Síndrome de Cotard é uma doença mental que leva a pessoa a crer estar morta
– Bom Dia, Martin. Como você está?
– Igual, eu suponho. Morto.
– O que te faz pensar que está morto?
– E você, doutor? O te faz pensar que está vivo?
O médico é Paul Broks, neuropsicólogo clínico, alguém que estuda a relação entre a mente, o corpo e o comportamento.
E Martin é um caso muito raro, segundo Broks.
– Estou muito certo de que estou vivo, pois estou sentado aqui com você. Estamos conversando, estou respirando, posso ver coisas.
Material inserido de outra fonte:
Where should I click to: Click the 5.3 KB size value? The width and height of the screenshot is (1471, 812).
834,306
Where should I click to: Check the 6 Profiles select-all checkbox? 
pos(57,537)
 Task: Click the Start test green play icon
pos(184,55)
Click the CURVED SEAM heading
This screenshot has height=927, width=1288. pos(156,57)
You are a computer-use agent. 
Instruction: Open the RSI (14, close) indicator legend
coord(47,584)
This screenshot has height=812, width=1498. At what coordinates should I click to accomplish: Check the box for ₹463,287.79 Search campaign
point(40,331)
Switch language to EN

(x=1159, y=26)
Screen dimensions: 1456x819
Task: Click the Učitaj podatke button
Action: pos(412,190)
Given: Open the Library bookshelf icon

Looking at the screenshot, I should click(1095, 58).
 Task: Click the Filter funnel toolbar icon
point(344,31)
Pareceme-me que você está fazendo o mesmo e, sendo assim, também estou seguro de que você está vivo.
– Não sinto nada. Nada disso é real.
– Você não se sente igual a antes ou sente um pouco deprimido, talvez?
– Nada disso. Não sinto absolutamente nada. Meu cérebro se apodreceu, nada mais resta em mim. É hora de me enterrarem.
O paciente realmente pensava estar morto ou era uma metáfora?
“Ele, literalmente, achava que estava morto”, conta Broks.
– Mas você está pensando nisso. Se está pensando, deve estar vivo. Se não é você, quem está pensando?
– Não são pensamentos reais. São somente palavras.
Martin sofria da síndrome de Cotard – também conhecida como delírio de negação ou delírio niilista-, uma doença mental que leva a pessoa a crer que está morta, que não existe, que está se decompondo ou que perdeu sangue e órgãos internos.
A doença mexe com nossa intuição mais básica: a consciência de que existimos.
Todos temos um forte sentido de identidade, uma pequena pessoa que parece viver em algum lugar atrás de nossos olhos e nos faz sentir esse “eu” que cada um de nós somos.
O que acontece com Martin, agora que ele não tem o “homenzinho” na cabeça? Agora que ele pensa não existir?
Há um filósofo que tem a resposta, segundo Broks.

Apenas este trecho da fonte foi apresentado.